Start PAGE EXCERPT

But that week long time frame is still
practical for machine learning engineers
to do their job because they can start many models in parallel
and work productively in this setting,
even though it takes a little bit longer.
What's the impact of that relatively small difference?
It's actually pretty big.
The next word prediction accuracy
improves by 25% relative.
And it actually makes the prediction
strip itself more useful.
Users click it about 10% more.
Another example that the Gboard team has been working with
is emoji prediction.
Software keyboards have a nice emoji interface
that you can find, but many users
don't know to look there or find it inconvenient.
And so Gboard has introduced the ability
to predict emoji right in line on the prediction strip, just
like next words.
And the federated model was able to learn
that the fire emoji is an appropriate completion
for this party is lit.
Now, on the bottom, you can see a histogram
of just the overall frequency of emojis
that people tend to type, which has the laugh/cry emoji much
more represented.
So this is how you know that the context really
matters for emoji.
We wouldn't want to make that laugh cry emoji just the one
that we suggest all the time.
And this model ends up with 7% more accurate emoji
predictions.
And Gboard users actually click the prediction strip 4% more.
And I think, most importantly, there
are 11% more users who've discovered the joy of including
emoji in their texts, and untold numbers of users
who are receiving those wonderfully emojiful texts.
So far, we've focused on the text entry aspects,
but there are other components to where federated learning can
apply, such as action prediction in the UI itself.
Gboard isn't really just used for typing.
A key feature is enabling communication.
So much of what people type is in messaging apps,
and those apps can become more lively
when you share the perfect GIF.
So just helping people discover great GIFs
to search for and share from the keyboard at the right times
without getting in the way is one
of Gboard's differentiating product features.
This model was trained to predict
from the context so far, a query suggestion for a GIF
or a sticker, a search or emoji, and whether that suggestion is
actually worth showing to the user at this time.
An earlier iteration of this model
is described at the paper linked below.

End PAGE EXCERPT

=== INSTRUCTION A ===
Write out the Gboard talk excerpt word for word, from "And the federated" up to and including "predictions.".
=== INSTRUCTION B ===
In the Gboard talk excerpt, how much more accurate did the federated model make emoji predictions?
=== INSTRUCTION C ===
Carry the Gboard talk excerpt forward from its last sentence.

Start DATA EXCERPTS

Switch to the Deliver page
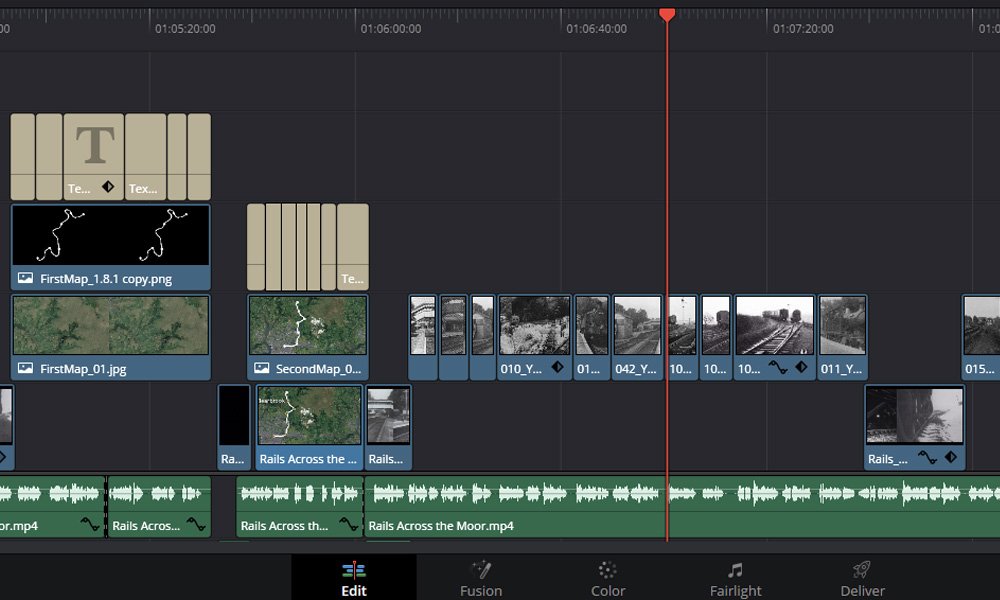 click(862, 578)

End DATA EXCERPTS
Start DATA EXCERPTS

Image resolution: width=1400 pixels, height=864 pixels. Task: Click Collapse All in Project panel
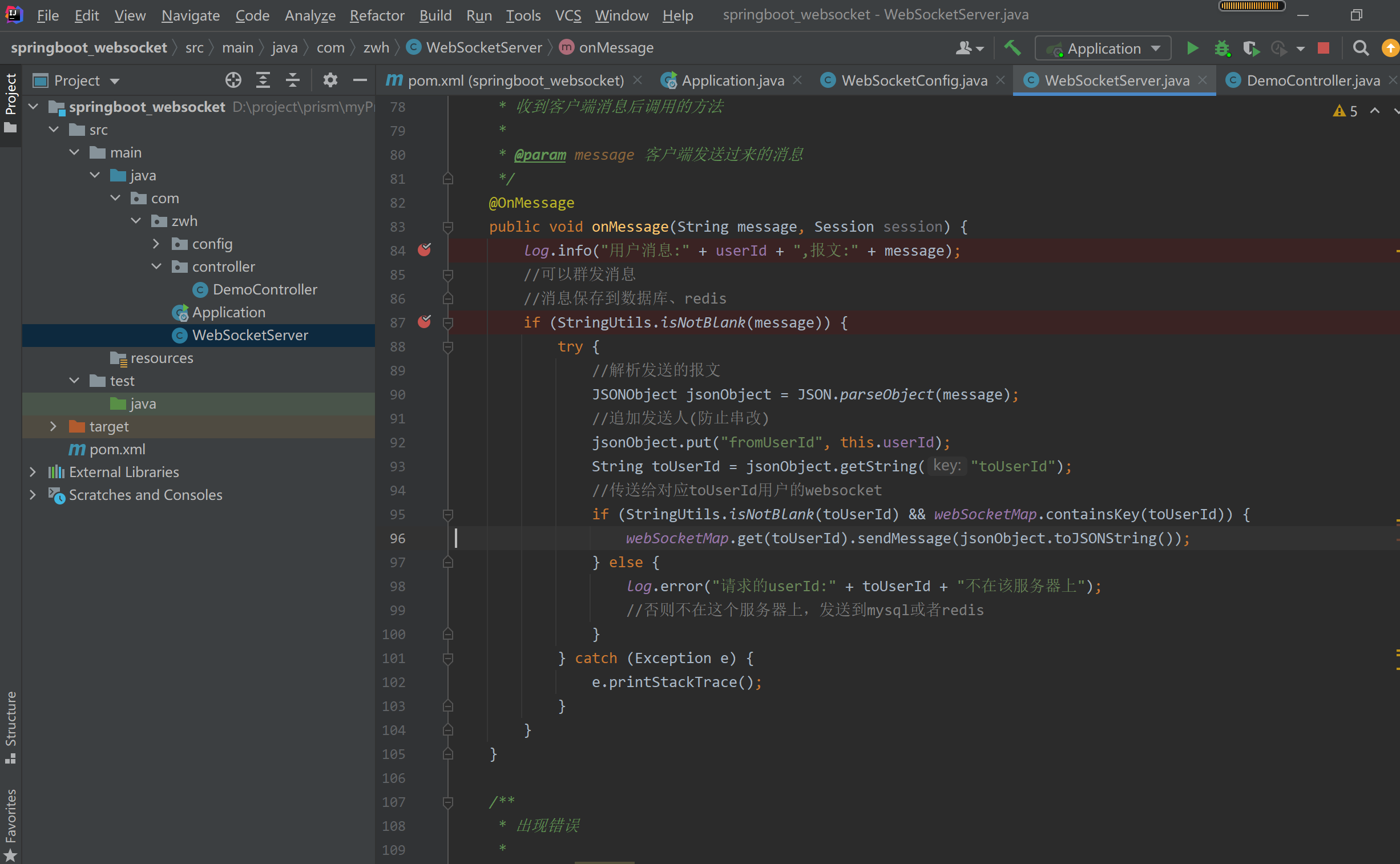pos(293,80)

End DATA EXCERPTS
Start DATA EXCERPTS

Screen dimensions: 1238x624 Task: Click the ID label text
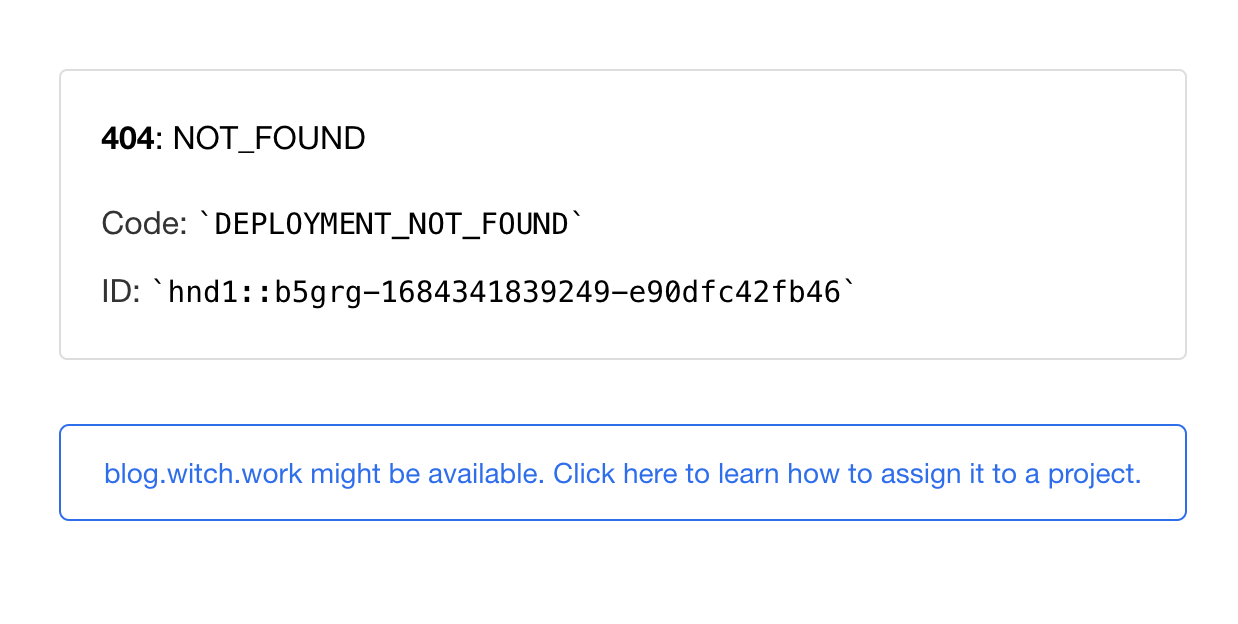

End DATA EXCERPTS

=== TASK RESPONSE A ===
And the federated model was able to learn
that the fire emoji is an appropriate completion
for this party is lit.
Now, on the bottom, you can see a histogram
of just the overall frequency of emojis
that people tend to type, which has the laugh/cry emoji much
more represented.
So this is how you know that the context really
matters for emoji.
We wouldn't want to make that laugh cry emoji just the one
that we suggest all the time.
And this model ends up with 7% more accurate emoji
predictions.

=== TASK RESPONSE B ===
7% more accurate.

=== TASK RESPONSE C ===
This model actually resulted in a 47% reduction
in unhelpful suggestions, while simultaneously increasing
the overall rate of emoji, GIF and sticker shares
by being able to better indicate when a GIF search would
be appropriate, and that's what you can see in that animation.
As someone types "good night," that little "g"
turns into a little GIF icon, which
indicates that a good GIF is ready to share.
One final example that I'd like to give from Gboard
is the problem of discovering new words.
So what words are people typing that Gboard doesn't know?
It can be really hard to type a word
that the keyboard doesn't know because it will often
auto-correct to something that it does know.
And Gboard engineers can use the top typed unknown words
to improve the typing experience.
They might add new common words to the dictionary
in the next model release after manual review
or they might find out what kinds of typos
are common, suggesting possible fixes to other aspects
of the typing experience.
Here is a sample of words that people tend to type
that Gboard doesn't know.
How did we get this list of words
if we're not sharing the raw data?
We actually trained a recurrent network
to predict the sequence of characters people
type when they're typing words that the keyboard doesn't know.
And that model, just like the next word prediction model,
is able to be used to sample out letter by letter words.
We then take that model in the data center, and we ask it.
We just generate from it.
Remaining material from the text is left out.